● **Excerpted records**:
■ ■ ■

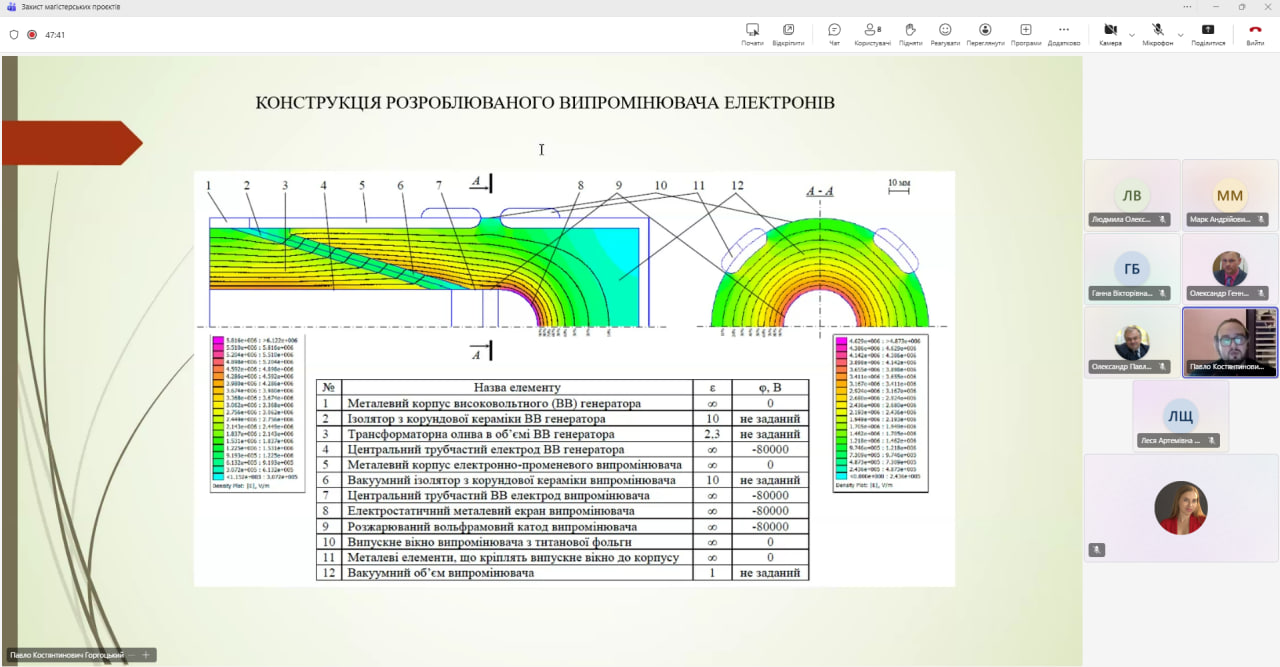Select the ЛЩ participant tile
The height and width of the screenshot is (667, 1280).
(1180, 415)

■ ■ ■

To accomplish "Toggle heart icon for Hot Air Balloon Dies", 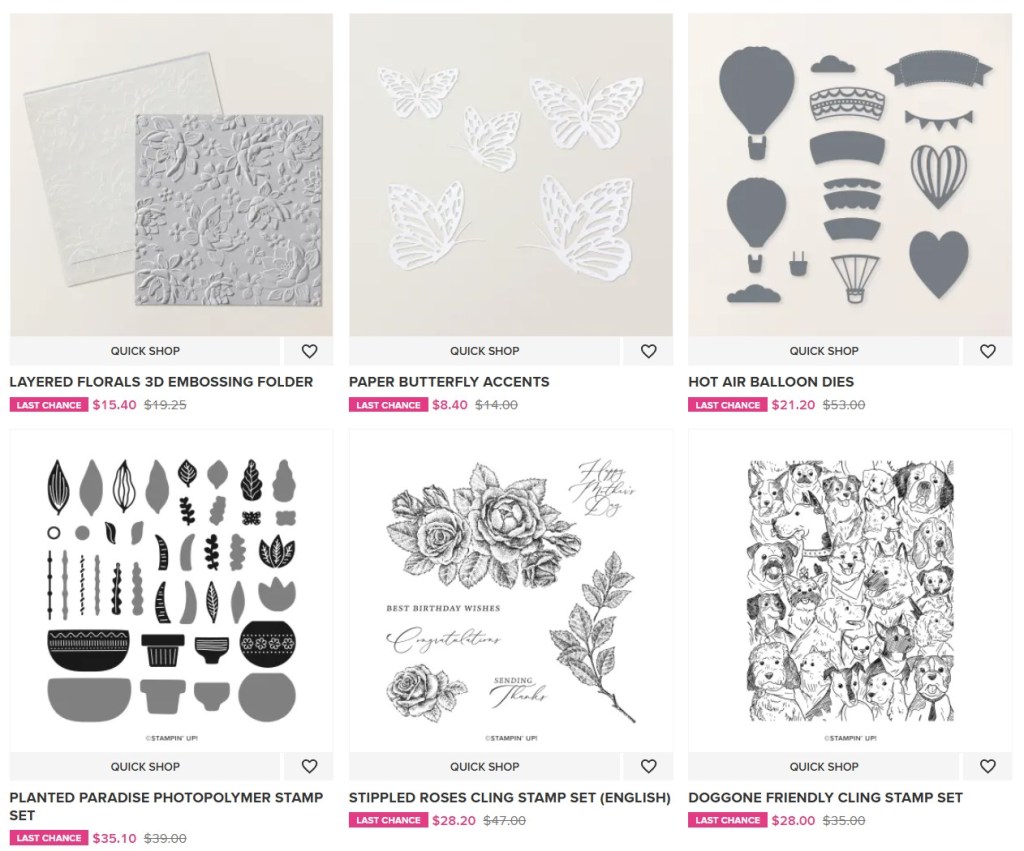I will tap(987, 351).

■ ■ ■

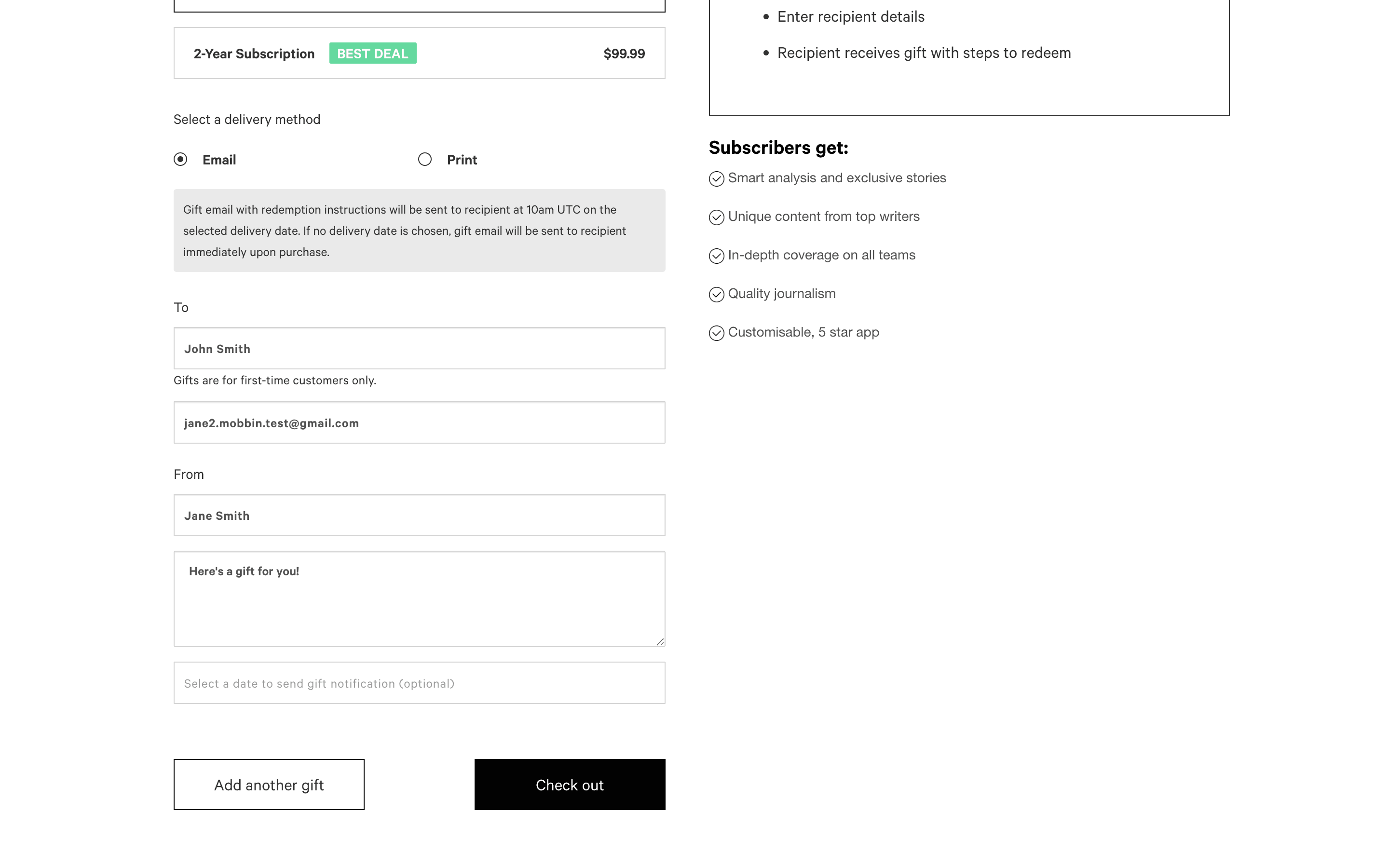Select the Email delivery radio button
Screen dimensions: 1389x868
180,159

■ ■ ■

● **Your instructions**:
In the items from the line with "Select the ЛЩ participant tile" to the line with "(1180, 415)", change "participant tile" to "participant card" and copy everything else unaltered. Omit the pictures from your answer.

● **Solution**:
Select the ЛЩ participant card
The height and width of the screenshot is (667, 1280).
(1180, 415)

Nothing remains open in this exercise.